▸ **REEKS OPDRACHTEN**:
1 – Welke landen worden genoemd in het stuk over de kilometerheffing voor vrachtverkeer?
2 – Welk kabinet nam volgens het stuk over de kilometerheffing deze heffing op in het coalitieakkoord?
3 – Zet het stuk over de kilometerheffing voor vrachtverkeer voort na de laatste zin.

Kilometerheffing vrachtverkeer draagt bij aan verduurzaming logistiek

Om het goederenvervoer in Nederland te verduurzamen heeft het kabinet Rutte III in het coalitieakkoord opgenomen dat er een kilometerheffing voor vrachtverkeer wordt ingevoerd. Het doel van deze vrachtwagenheffing is het verduurzamen en innoveren van de vrachtsector. Hoe zien de plannen eruit? En wat zijn de (berekende) effecten van de heffing op bijvoorbeeld de modal split en het aantal (vracht)voertuigkilometers?

Een belangrijk uitgangspunt van het kabinet is dat de heffing vlot moet kunnen worden ingevoerd. Daarom wil het aansluiten bij de techniek die in onze buurlanden België en Duitsland gebruikt wordt – en die we dus met recht proven technology kunnen noemen. Een ander uitgangspunt is dat de netto-opbrengst van de heffing voor het rijk in de vorm van een zogenaamde ‘terugsluis’ terugvloeit naar de sector ten behoeve van innovatie en het verder verduurzamen van het goederenvervoer.

▸ **UITTREKSEL GEGEVENS**:
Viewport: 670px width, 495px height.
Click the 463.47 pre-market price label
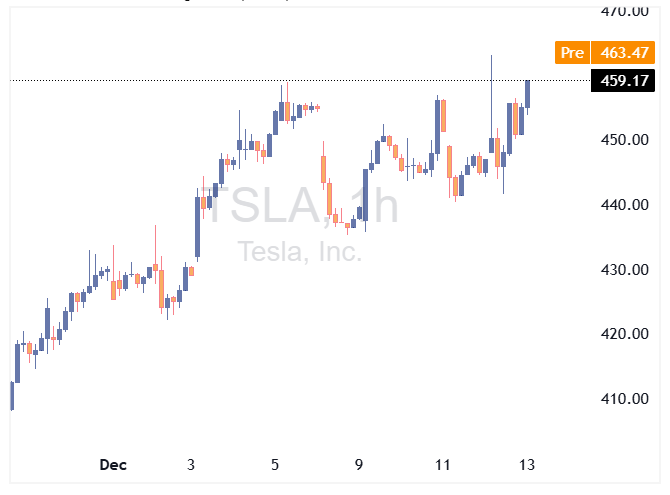618,53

▸ **ANTWOORDEN PER OPDRACHT**:
1 – Nederland, België en Duitsland.

2 – Het kabinet Rutte III.

3 –
Optimalisatie tariefhoogte en heffingsnetwerk
Het ministerie van Infrastructuur en Waterstaat heeft een consortium van MuConsult, Significance en 4Cast gevraagd een aantal varianten van de vrachtwagenheffing door te rekenen. De variaties betroffen de hoogte van het tarief en het wegennet waarop de heffing van kracht is. De berekeningen bieden inzicht in de effecten op het goederenvervoer en op het andere wegverkeer, waarop we verderop dieper ingaan.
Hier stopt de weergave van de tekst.